● **SEÇÃO DE TEXTO**:
● ● ● ● ●

Não se havia ainda o imperador declarado despejadamente o coroado algoz do irmão de D. João IV. Avulta a infâmia à medida que a perfídia se rebuça no manto real. A resolução estava definida. A liberdade ou vida do leal servidor estava contratada com a Espanha.
O traidor Meio
foi premiado com o governo de Flandres, para onde se abalou, deixando o infante
entregue ao marquês de Castelo Rodrigo, mediante quarenta mil cruzados que o
imperador recebeu para alienar de tal convênio a sua honra.
Quis o marquês
levar preso a Espanha o infante; mas temeu-se de convizinhar de Portugal, e
ainda mais de passar com o preso por estados de príncipes livres, que poderiam
não querer (pondera um historiador) que os seus estados fossem estrada de ação
tão indigna.
Mais pelo
seguro, resolveram encarcerá-lo no castelo de Milão. Pressagiou o infante este
horrível destino e perguntou ao caudilho da escolta se o levavam ao castelo. Primeiro,
sob juramento, dissuadiram-no do susto; depois, intimaram-lhe a prisão. Este,
sem demudar o semblante, disse serenamente: “Seja Deus louvado! Exierunt
cum gladibus et fustibus tanquam ad latronem...”
No
mesmo ponto encerraram-no em uma liteira, e assim foi dado a um comissário
imperial. Nas raias de Valtelina, passou D. Duarte à guarda de um comissário
milanês. Quando o enviado imperial se despediu do infante, este lhe disse:
“Dizei ao imperador que maior pena me dá haver servido a um príncipe tirano que
o ver-me preso, vendido, e entregue a mãos de meus inimigos; mas que Deus há de
permitir que haja alguma hora quem faça o mesmo com seus filhos, que não
nasceram mais privilegiados que eu; pois a casa real de Portugal de que descendo
não cede em sangue à casa de Áustria; e que se lembre para mortificação sua,
como a mim me sucede para meu alívio, de que as histórias hão de falar nele e
em mim.”

● ● ● ● ●

● **LISTAGEM DO EXERCÍCIO**:
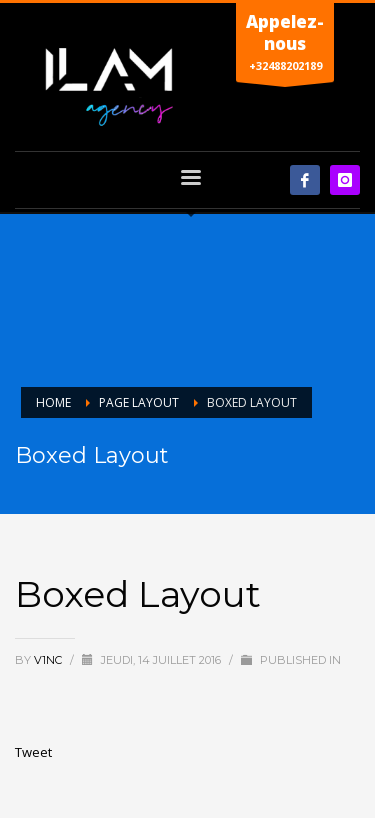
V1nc (49, 660)
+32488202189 (285, 46)
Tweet (33, 752)
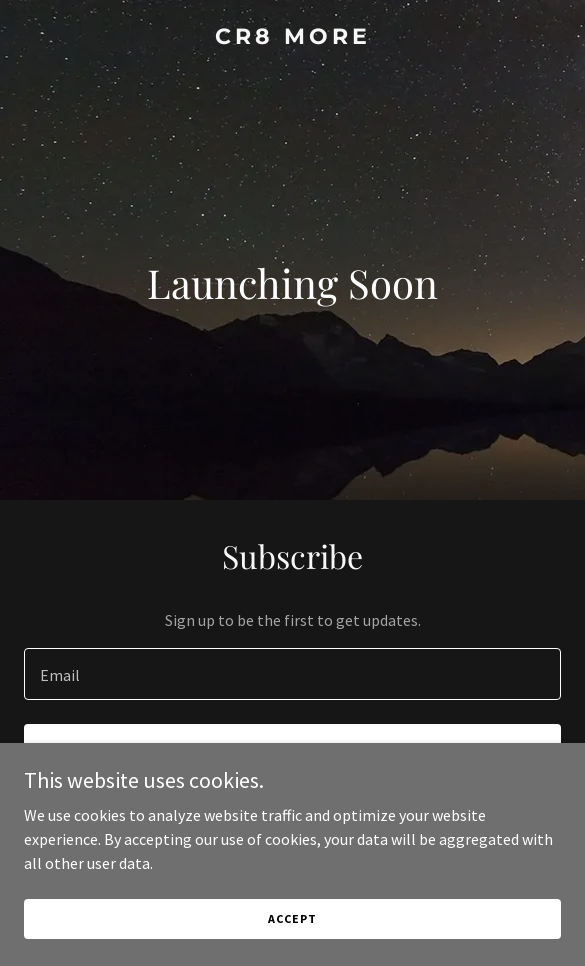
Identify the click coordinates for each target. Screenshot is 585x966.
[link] (292, 38)
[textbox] (292, 674)
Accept (292, 918)
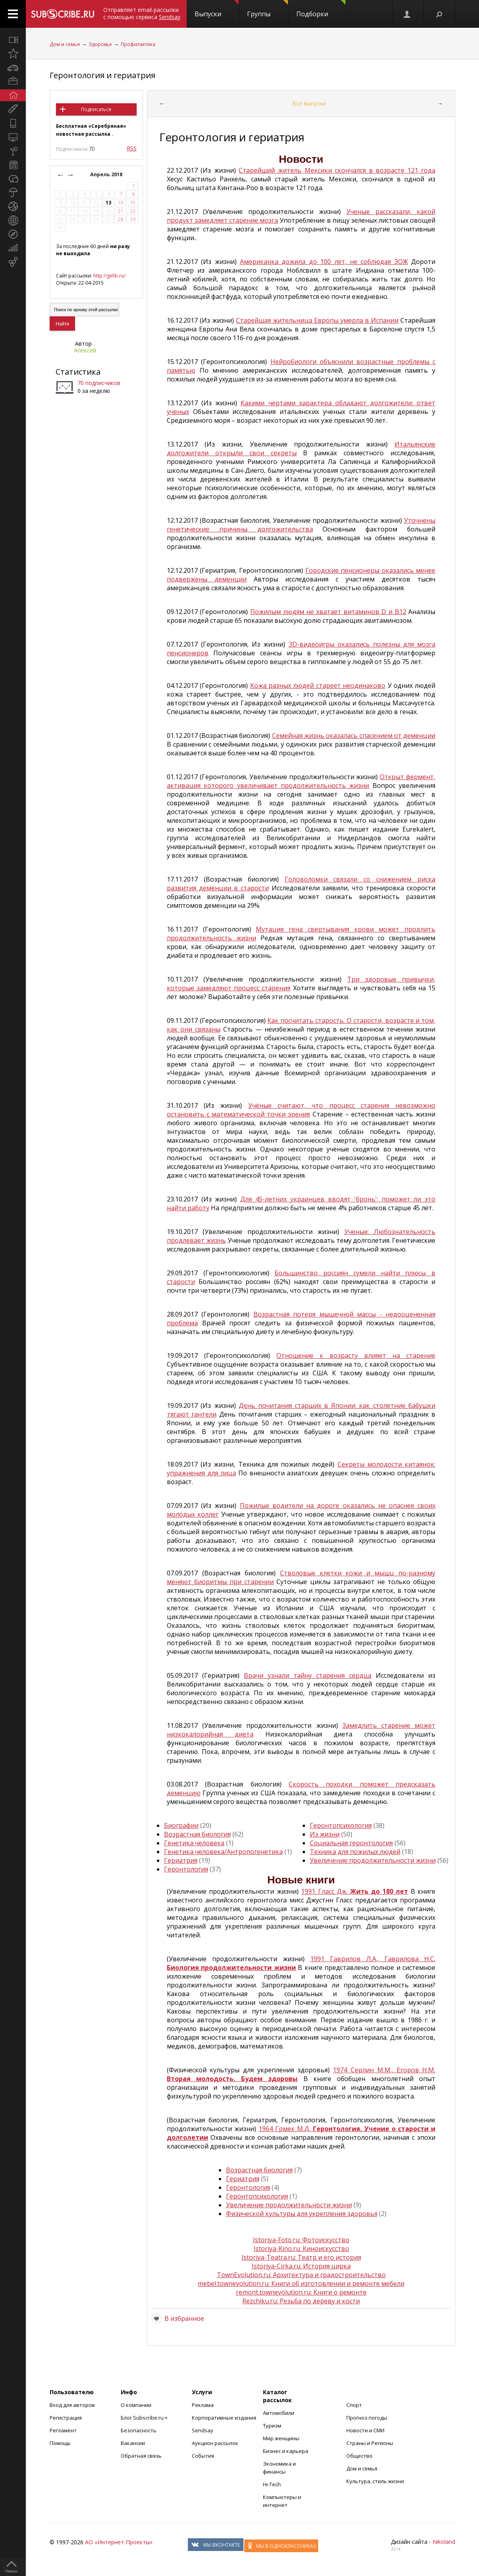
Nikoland (444, 2541)
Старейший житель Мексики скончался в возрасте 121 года (337, 170)
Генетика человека (194, 1843)
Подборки (321, 9)
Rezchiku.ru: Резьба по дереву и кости (301, 2301)
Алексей (85, 350)
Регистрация (66, 2417)
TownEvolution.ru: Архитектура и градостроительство (301, 2274)
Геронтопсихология (341, 1825)
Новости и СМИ (365, 2430)
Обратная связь (141, 2455)
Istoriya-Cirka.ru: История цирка (301, 2266)
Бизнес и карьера (285, 2451)
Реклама (203, 2405)
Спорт (354, 2405)
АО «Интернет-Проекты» (119, 2542)
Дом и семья (65, 44)
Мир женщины (281, 2438)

● ● ● ● ●

● **REQUISITOS DAS TAREFAS**:
1. Coloque numa lista numerada as linhas da listagem que vão da linha com "Генетика человека (194, 1843)" até o fim da listagem, omitindo as linhas em branco.
2. Dê a continuação do texto sobre a prisão do infante D. Duarte a partir do ponto em que ele para.
O texto e a listagem vêm de fontes distintas.

● **CONJUNTO DE RESPOSTAS**:
1.
1. Генетика человека (194, 1843)
2. Подборки (321, 9)
3. Rezchiku.ru: Резьба по дереву и кости (301, 2301)
4. Алексей (85, 350)
5. Регистрация (66, 2417)
6. TownEvolution.ru: Архитектура и градостроительство (301, 2274)
7. Геронтопсихология (341, 1825)
8. Новости и СМИ (365, 2430)
9. Обратная связь (141, 2455)
10. Istoriya-Cirka.ru: История цирка (301, 2266)
11. Бизнес и карьера (285, 2451)
12. Реклама (203, 2405)
13. Спорт (354, 2405)
14. АО «Интернет-Проекты» (119, 2542)
15. Дом и семья (65, 44)
16. Мир женщины (281, 2438)

2.
No decurso da
jornada, conseguiu o infante ver as ordens. Eram firmadas pelo imperador, e
diziam: no caso de encontrarem algum
poder que quisesse livrar o infante, o matassem primeiro.
Entretanto, o
marquês de Nisa, embaixador em França, maquinava traças de arrancar o príncipe,
com homens salariados, ao dobrar as fortalezas do império para o ducado de Milão.
Malogrou-se o honrado intento.
Designaram os
Castelhanos no forte de Milão a torre da Roqueta, onde era uso encerrarem-se os
réus de grandes delitos e de mais baixa condição. Nem uma hora o confiaram dos
ferros, sem que a sentinela lhe espiasse os mais leves atos. Privaram-no de
criados e de toda a relação externa. E assim no passar lento de oito anos!
Algumas vezes
escreveu D. Duarte a seu irmão, rei de Portugal. O padre Francisco Porti, que
lhe dizia missa, sabia que, debaixo da alcatifa do degrau do altar, estavam
papéis do infante, escritos a lápis sobre o livro em que ele rezava durante a
missa. No mesmo lugar, achava o infante as respostas.
Em honra de D.
João IV, dizem os cronistas coevos que nenhum esforço foi o remisso no resgate
do irmão. Quatrocentos mil cruzados foram oferecidos a Castela, e depositados
em Itália. Não saiu o rei com o generoso intento. Filipe IV dava-se por melhor
pago com as torturas cada hora de oito anos.
Ao cabo de
muitas esperanças mortas, levou para si a divina piedade a alma do mártir.
Trinta e nove
anos tinha quando morreu. Aos trinta e um de flores, de desejos, de glórias,
entrara na masmorra, onde se presume que a peçonha lhe pôs termo ao martírio.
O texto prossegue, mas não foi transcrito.